Spring arrives in slow waves and we watch them crest and crash on the shore, then recede to become part of the wide ocean. Yellow daffodils and forsythia and creamy shad have all gone by, the first to withering stems, the others to greenery. Some trees flower only to be consumed by a day of searing heat, or have their fragile blossoms tossed to the wind by a raging storm. A single branch on my miniature crabapple is brown, deadened it appears, and I wonder if it somehow caught a single blast of salt that looks to have targeted it.
The maple across Corn Neck Road from Mitchell Farm, and others like it scattered about the island, budded red and will flame yellow in the fall, but now it is going into green disguise and in a few weeks will meld into the vegetation around it.
Now, I watch the growth along the seaward side of the Neck Road, out by the beach pavilion, where the land is narrower and easier to watch. The roses are coming into bloom amidst older growth leaves, darker than those brightly new beside them.
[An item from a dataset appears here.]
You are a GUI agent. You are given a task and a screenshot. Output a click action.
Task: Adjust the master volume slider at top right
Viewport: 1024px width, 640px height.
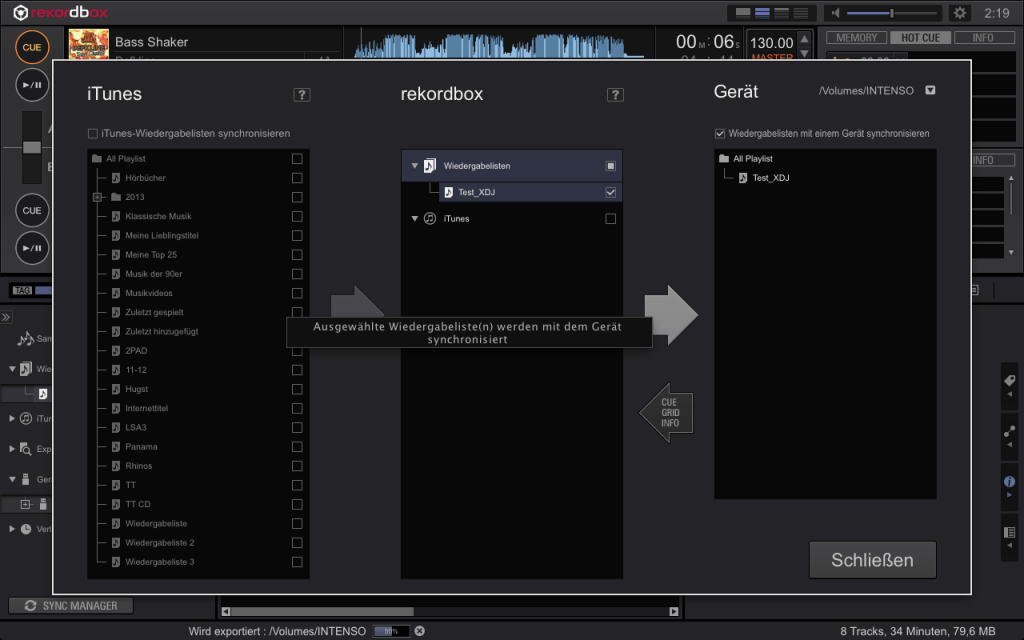tap(890, 13)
Beach plum is betraying its locations, blooming white, giving those mindful of such things a focal point to mark for fall picking.
Grass in the meadows is turning to seed, rippling in the wind, almost ready for a first mowing of fragrant hay, but so much else is plodding along, refusing to be hurried into summer.
I feel that way every year, not wanting the long-awaited spring to end and morph into summer. This year, it is worse, with this cloud of a pandemic still lingering at our edges. I think of all the storms that just miss us, moving across the water so easily they seem to flow around this little land mass that isn’t worth the expenditure of energy it would require to cross it.
There has to be some truth to that notion, not simply one of my own fanciful musings, as much as it might appear. We have all watched dark storm clouds to the north and the south, seen rain falling offshore.
Now, I look at the dunes, themselves high, shifting waves, and see the roses in their various stages of progress, woven with flowering plums but also by so much that looks to be dead. It is an annual exercise, stopping by the road, noticing the buttercups and tiny yellow ground cover flowers, confirming by the shape and texture of the rose leaves that the vibrant green will darken, the bright and shiny and new will blend in and become part of the family.
Then there is the bayberry, the first of the invaders that began to fill the unused meadows. I did not notice how late it was to leaf out until the shad become so numerous and so tall. Now, every year I wait to see more green, earlier, creeping out toward the face of Clay Head. There is bayberry in the sandy reach between the road and the dunes, with the also slow to green beach grass giving the area a half dead look.
The tops of the dunes, in places, look like the reverse of my poor crabapple branch, a splotch of bright new life amidst the lingering winter.
The water willow that fills the Clay Head Swamp and edges much of the big pond behind my house is still a mass of woody stems, always a surprise given that it lives in water, rooted in a boggy bottom that once yielded peat. It is among the last of the greenery to turn green and earn its name, after the shad and pussy willow tree and old apple are so lush with leaf they almost block my view. The scrub maples in my yard start dropping leaves almost as soon as they finish unfurling but it is the water willow that is first to burnish and fade, long before the autumnal equinox.
The days are long, now, first light pushing away the night so soon and lingering so long into twilight it feels too much, too abundant. The sunset in December is almost four hours earlier, and it drops like a hammer.
I think back to the roses by the beach, like so much else, measured by color. There are a few pink flowers but by far more white have opened, as if the hues required more energy to produce, more time to form in the bud.
Even this year traffic will increase, the shoulder will hold walkers and this easy ability to pull over wherever I wish will be gone. Someday I will realize everything is green, the bayberry, the beach grass, the insidious bittersweet that is working its way even into the roses and plums and berries, one predator threatening another.